***** Reading passage *****

By Robert Bravender
On the south side of Johnson City, Tenn., is Tipton-Haynes, a state historical site. In 1788 two opposing militias fought here to determine the fate of the fledgling State of Franklin. In what turned out to be a beta test for the new U.S. Constitution,* this so-called “Battle of Franklin” happened less than 50 yards from what is now the front door of Woods Automotive. As we’ve said, history is where you find it. Sometimes it’s right across the road.
“When I first moved here in 2002, there was a lady who used to manage Tipton-Haynes,” said owner Randy Woods. “I worked on her vehicles and learned a lot about colonial history. And I keep finding out more and more stuff about it to this day.”
Woods’ own history is an example of vigorous learning on the go. As a youth he enthusiastically engaged in motorsports, tuning his mother’s ’69 Pontiac Grand Prix in shop class.
“It was a huge car,” he recalled. “People would laugh and say, ‘Hey, you got you momma’s car running right?’ We’d race, and they’d get surprised when this big car passed them. I’ve still got the engine that came out of it.”
He began earning a paycheck in 1978, working a variety of jobs in the industry. Then in ’94 Woods made his passion a profession when he got a business license and began building high-performance engines and drivetrains on the side. This led to him becoming friends with NHRA Pro Stock racer Allen Johnson, for whom he crewed during the 1999 and 2000 seasons.
“We were in NHRA’s Top 10 both years, one of the fastest Chrysler Pro Stocks at the time,” Woods said.
This proved to be another learning experience — just not the one he expected, as he observed the financial realities of professional drag racing.
“I had been really hungry to go racing, and I guess the Lord saw fit to show me that it could not happen, at least not at that level,” Woods mused.

*****

Given task:
Carry on the profile of Randy Woods from its final sentence. The listing that follows comes from a separate source.

***** Data records *****

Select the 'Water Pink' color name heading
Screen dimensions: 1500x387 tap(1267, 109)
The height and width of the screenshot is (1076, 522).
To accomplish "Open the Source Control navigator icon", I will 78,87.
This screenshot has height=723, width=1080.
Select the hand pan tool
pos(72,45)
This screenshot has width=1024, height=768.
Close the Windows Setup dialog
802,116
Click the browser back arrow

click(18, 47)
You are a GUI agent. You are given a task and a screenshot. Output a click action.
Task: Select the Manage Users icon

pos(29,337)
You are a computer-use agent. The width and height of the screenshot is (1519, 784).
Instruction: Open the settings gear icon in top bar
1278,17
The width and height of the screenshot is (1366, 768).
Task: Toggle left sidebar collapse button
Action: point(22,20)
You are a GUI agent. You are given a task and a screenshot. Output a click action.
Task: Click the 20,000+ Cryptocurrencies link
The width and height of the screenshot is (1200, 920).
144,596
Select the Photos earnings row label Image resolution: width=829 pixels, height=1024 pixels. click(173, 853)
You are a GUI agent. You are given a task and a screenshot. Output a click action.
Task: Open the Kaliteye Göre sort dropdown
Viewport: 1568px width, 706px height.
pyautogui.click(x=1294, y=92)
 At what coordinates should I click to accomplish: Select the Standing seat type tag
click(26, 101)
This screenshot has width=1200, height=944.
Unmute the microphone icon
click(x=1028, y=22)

*****

Response:
After he finished his stint with the NHRA, Woods finally got a stand-alone shop, but he was still clinging to performance work on drag cars and motorcycles as a primary means of support.
“The next thing I know,” he said, “I started getting more repair stuff to do.”
With this new impetus, Woods quickly outgrew the original location and bought the 5,000 sq. ft. facility he now occupied. But much like the constitutional crisis which brought about the Battle of Franklin, he realized he needed to jettison the old plan and come up with a new one.
“My whole goal before was to go fast, and I got to thinking that if I had my own business I could sponsor myself,” said Woods. “But it kind of went in a different direction. When I opened this place here, I knew I’d have to double, maybe even triple my sales to pay the bills for this bigger building. We did it, but I never really got to invest in my racing career like I wanted to. I just had to do what I had to do.”
Like everyone else in the repair industry, he had his share of misfires — at one point getting rid of almost the entire staff and started over. But over the years he has found some outstanding people, and currently has five employees, a receptionist up front, and four technicians in back, including himself.
“I’m pretty pleased with all of them,” he noted. “We can do most anything: timing belts, brakes, clutches, suspension, struts, tie rod ends, ball joints, AC systems, wheels and tires. And this year has worked really well as far as doing engine and transmission replacements. If someone has a problem with an engine that has 150,000 miles but the car’s in pretty good shape, I don’t see any reason not to put a new engine in it.”
While Woods used to enjoy building engines, he now primarily sells Jasper remanufactured engines and transmissions.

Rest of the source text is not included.